I'm trying to design an actor library, and I'm running into a bit of an issue about when things need to (not be) dropped.
Going through all the pieces:
the actor has a message queue, the sending half of which is exposed to clients by giving them Arc handles. For ergonomics reasons, the handle has to implement CoerceUnsized, so AFAIK that means it must be exactly Arc, it can't be a custom type.
the receiving half of the queue is owned by a separate task, which is dedicated to running the message loop.
messages are processed by user-provided code, and I want to let that code get a copy of the queue's sending half, because e.g. from there you can add a stream of messages to your own queue.
I have tried providing this by having an extra stored copy of the Arc as a task local, so a static function can then be called from the user's code and provide it. (Although it would be an option, I'd prefer not to provide as a parameter to the user's function because most uses won't need it - but I'm not sure how doing that would solve this problem either)
Unfortunately, this is where things start to go wrong.
In principle, once everyone's done sending messages and drop their Arcs, the message loop will clear out remaining values and then break because the receivers will return Closed, and that unwinding drops the actor.

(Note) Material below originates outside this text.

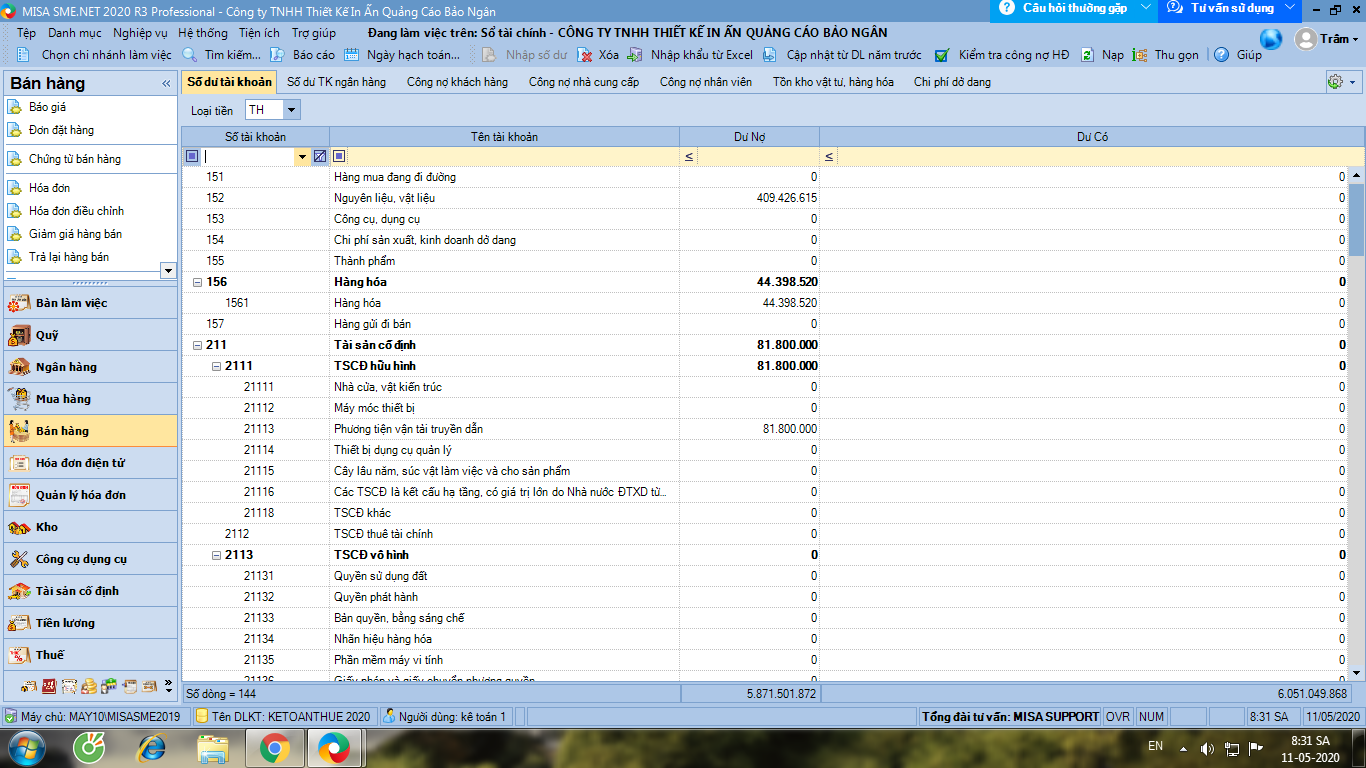Open the Giúp help icon
Viewport: 1366px width, 768px height.
(1221, 55)

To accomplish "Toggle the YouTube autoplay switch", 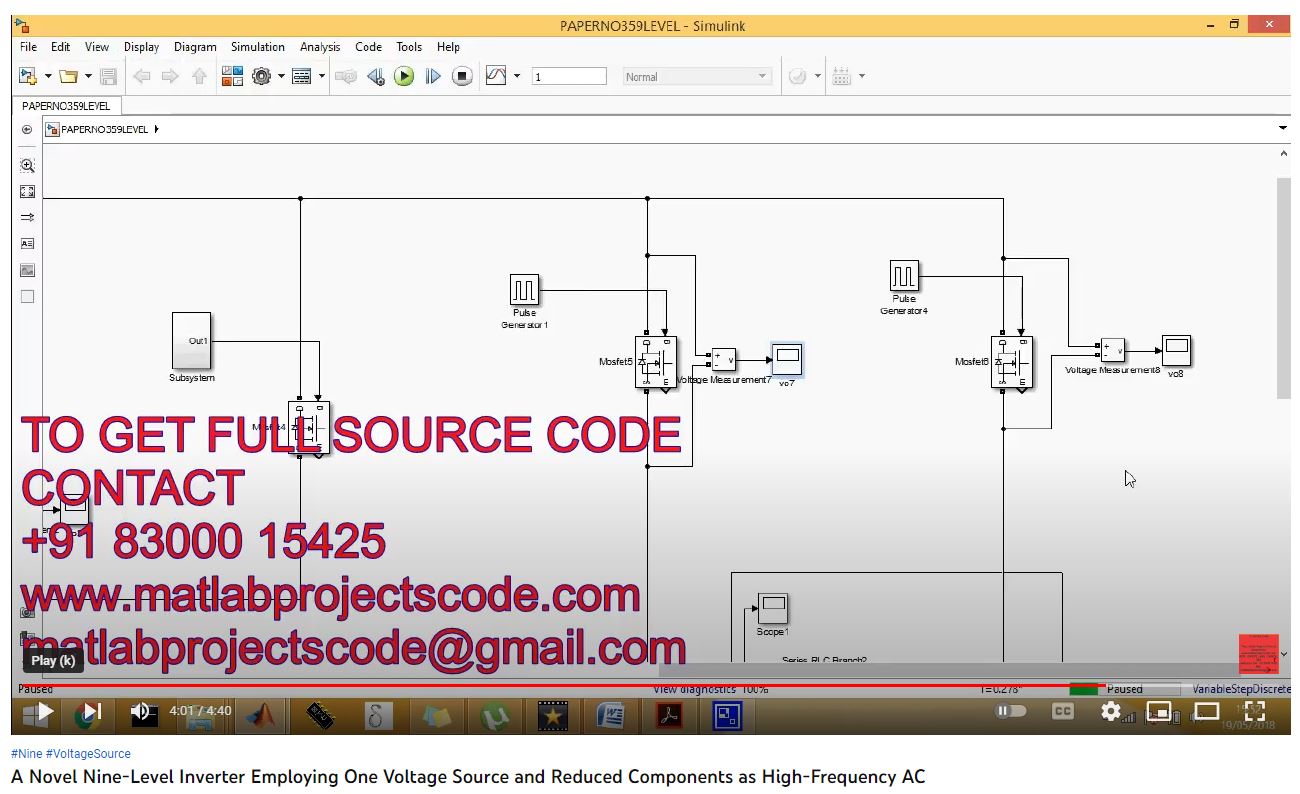I will (x=1011, y=711).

but if I do this naively with the static value being a strong Arc the loop locks open because the receivers never close down even once all the "external" handles are dropped.
I tried working around this by disabling the receivers if I had only "internal" arcs outstanding, but since the conditions in a select! are only checked when something is received (either a value or Closed), not when the Arc drops, I couldn't get it to work
If I use a weak reference, there's a race condition where the sending half can already be dropped at the point the message loop picks up the next value, so if the handler for that value wants a copy of the sender, the Weak can no longer be upgraded.
You can add a timer/timeout to the select! that periodically checks the Arc strong count. If it's 1, you know your task-local copy is the only one left. It can then be dropped (e.g. moved out of Option) to close the channel and trigger your clean-up phase.
It isn't a great compromise, because there is still a discrepancy with the reason for strong_count == 1. Is it because the last client has dropped its send-half, or because no clients have ever connected? Another boolean that is set when the first client acquires a copy of the send-half can resolve the ambiguity, and then you just have the actor task waking periodically to check if all of the clients have gone.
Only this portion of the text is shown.